Les Assemblées annuelles 2026 du Groupe de la Banque africaine de développement (BAD), organisées du 25 au 29 mai à Brazzaville, se sont achevées sur une note de satisfaction générale. À l’occasion de la conférence de presse de clôture, le président du Groupe de la BAD, Sidi Ould Tah, ainsi que le ministre congolais de l’Économie, du Plan, de la Statistique et de la Prospective, Ludovic Ngatsé, par ailleurs Conseil des gouverneurs BAD, ont salué le succès des travaux et les décisions stratégiques prises pour l’avenir du continent.
Prenant la parole devant la presse, Sidi Ould Tah a souligné que ces assemblées avaient permis de définir les grandes orientations du nouveau cadre stratégique de développement financier africain ainsi que les priorités de mise en œuvre de la nouvelle stratégie du Groupe de la BAD.
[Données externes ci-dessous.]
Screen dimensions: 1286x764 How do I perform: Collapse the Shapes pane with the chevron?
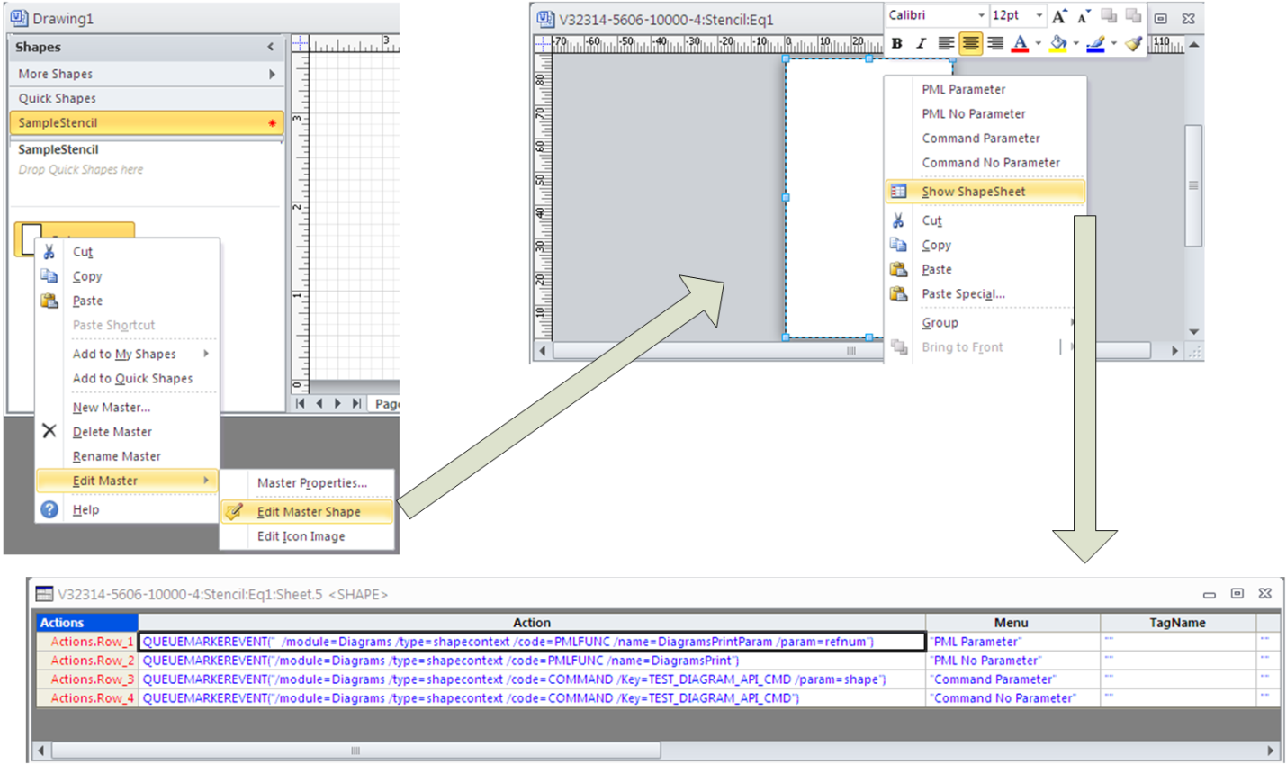[271, 47]
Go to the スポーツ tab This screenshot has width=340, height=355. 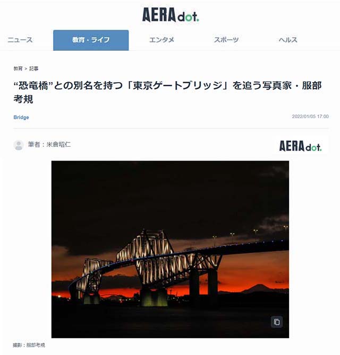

Le président de la Banque africaine de développement a particulièrement mis en avant le rôle joué par la République du Congo dans l’organisation de cette rencontre continentale. Selon lui, sous la haute direction du président Denis Sassou N’Guesso, le Congo a su relever un défi majeur dans un contexte international marqué par de multiples difficultés économiques et sanitaires.
Au-delà de l’organisation, le président de la BAD a insisté sur les grands enjeux économiques du continent africain. Il a rappelé que la Banque travaille étroitement avec les gouvernements africains pour renforcer la formation technique et professionnelle, développer l’apprentissage des métiers et soutenir les micro, petites et moyennes entreprises, notamment celles dirigées par les femmes et les jeunes.
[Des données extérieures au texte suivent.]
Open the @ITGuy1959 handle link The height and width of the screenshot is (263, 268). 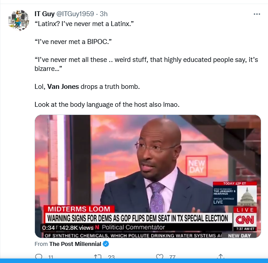pos(75,14)
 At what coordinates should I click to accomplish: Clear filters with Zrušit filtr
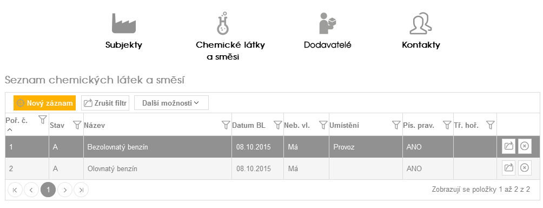(x=105, y=103)
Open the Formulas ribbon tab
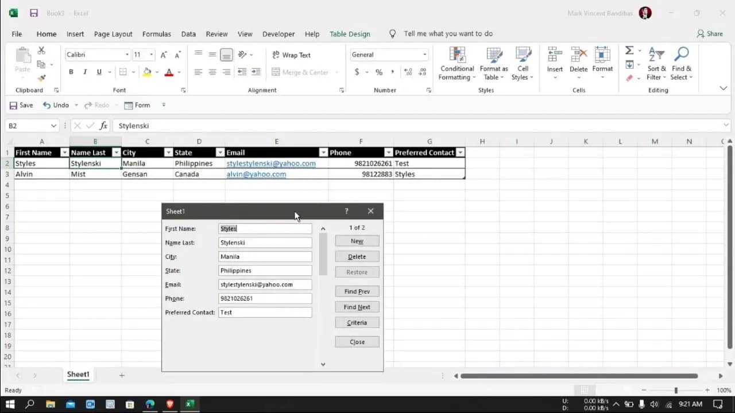Viewport: 735px width, 413px height. (156, 34)
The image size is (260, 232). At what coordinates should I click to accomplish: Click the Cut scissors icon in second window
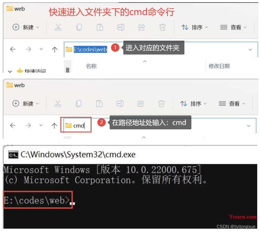click(58, 104)
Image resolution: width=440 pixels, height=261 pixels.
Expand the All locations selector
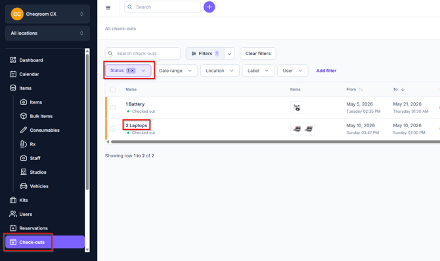pyautogui.click(x=47, y=33)
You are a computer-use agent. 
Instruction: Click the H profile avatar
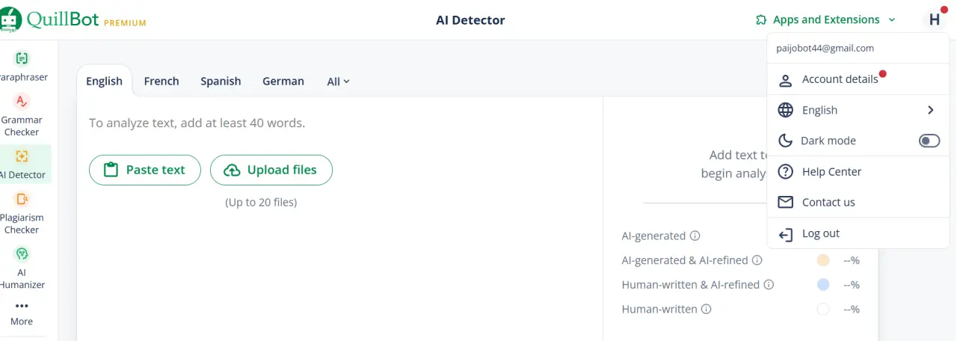tap(935, 19)
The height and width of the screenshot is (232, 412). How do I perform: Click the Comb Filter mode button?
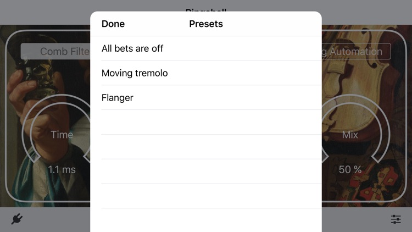[x=55, y=51]
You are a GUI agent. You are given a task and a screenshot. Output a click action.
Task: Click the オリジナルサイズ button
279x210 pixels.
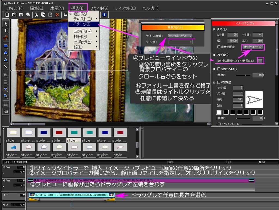pyautogui.click(x=253, y=47)
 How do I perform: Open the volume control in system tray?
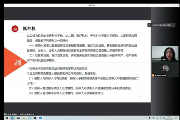(160, 118)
La BAD accompagne également les États africains dans la transformation progressive du secteur informel grâce à la digitalisation des activités économiques et financières.
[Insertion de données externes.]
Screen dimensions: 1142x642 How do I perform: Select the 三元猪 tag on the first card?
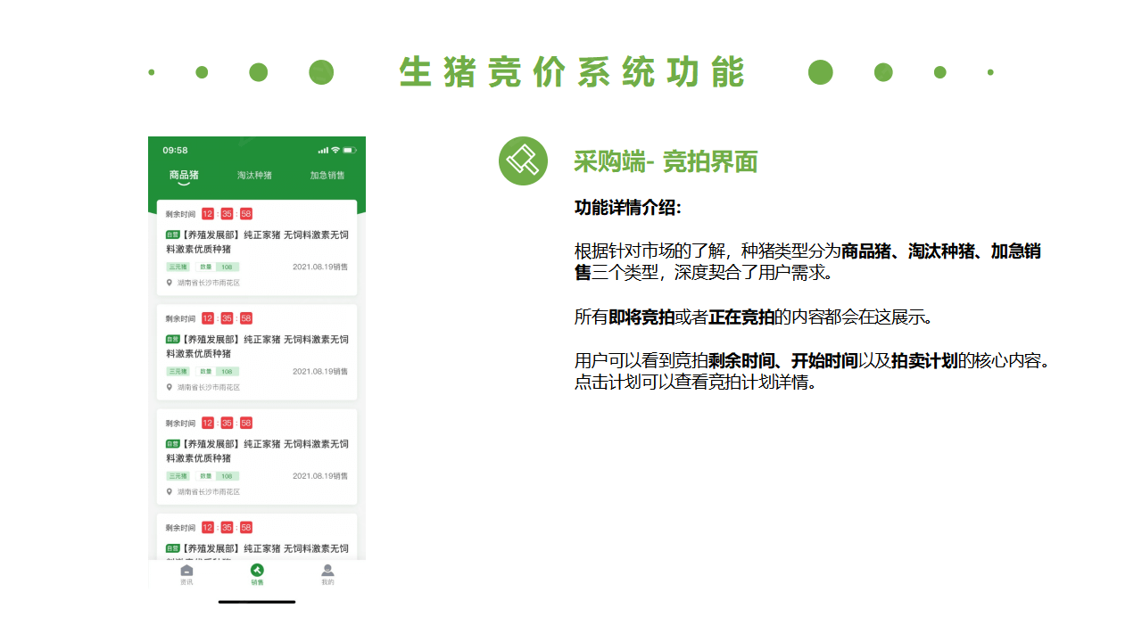pyautogui.click(x=178, y=267)
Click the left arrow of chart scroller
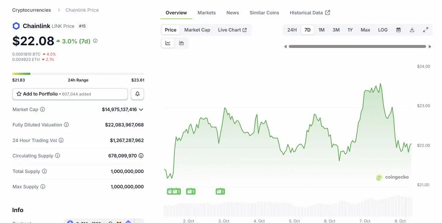Viewport: 442px width, 223px height. [x=285, y=47]
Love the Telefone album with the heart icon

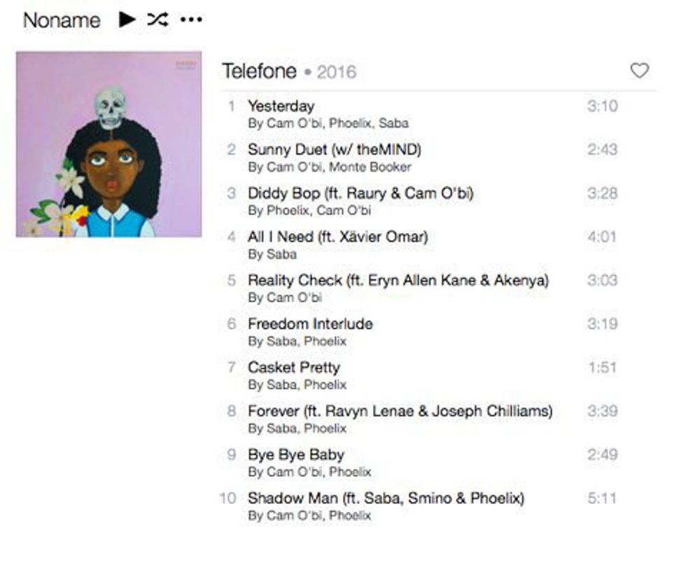639,71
Sidi Ould Tah a également plaidé pour une transformation locale accrue des ressources naturelles africaines afin de créer davantage de valeur ajoutée sur le continent. Il a illustré son propos par l’exemple de la bauxite, dont l’Afrique possède d’importantes réserves mondiales.
« La bauxite brute est exportée à environ 63 dollars la tonne, alors qu’elle sert à produire l’aluminium que les pays africains importent ensuite à près de 3 500 dollars la tonne », a-t-il expliqué, estimant que cette situation démontre l’urgence de développer les capacités industrielles locales.
Pour y parvenir, le président de la BAD a insisté sur la nécessité de mobiliser massivement les capitaux privés et de renforcer les mécanismes d’atténuation des risques afin de favoriser les investissements structurants en Afrique.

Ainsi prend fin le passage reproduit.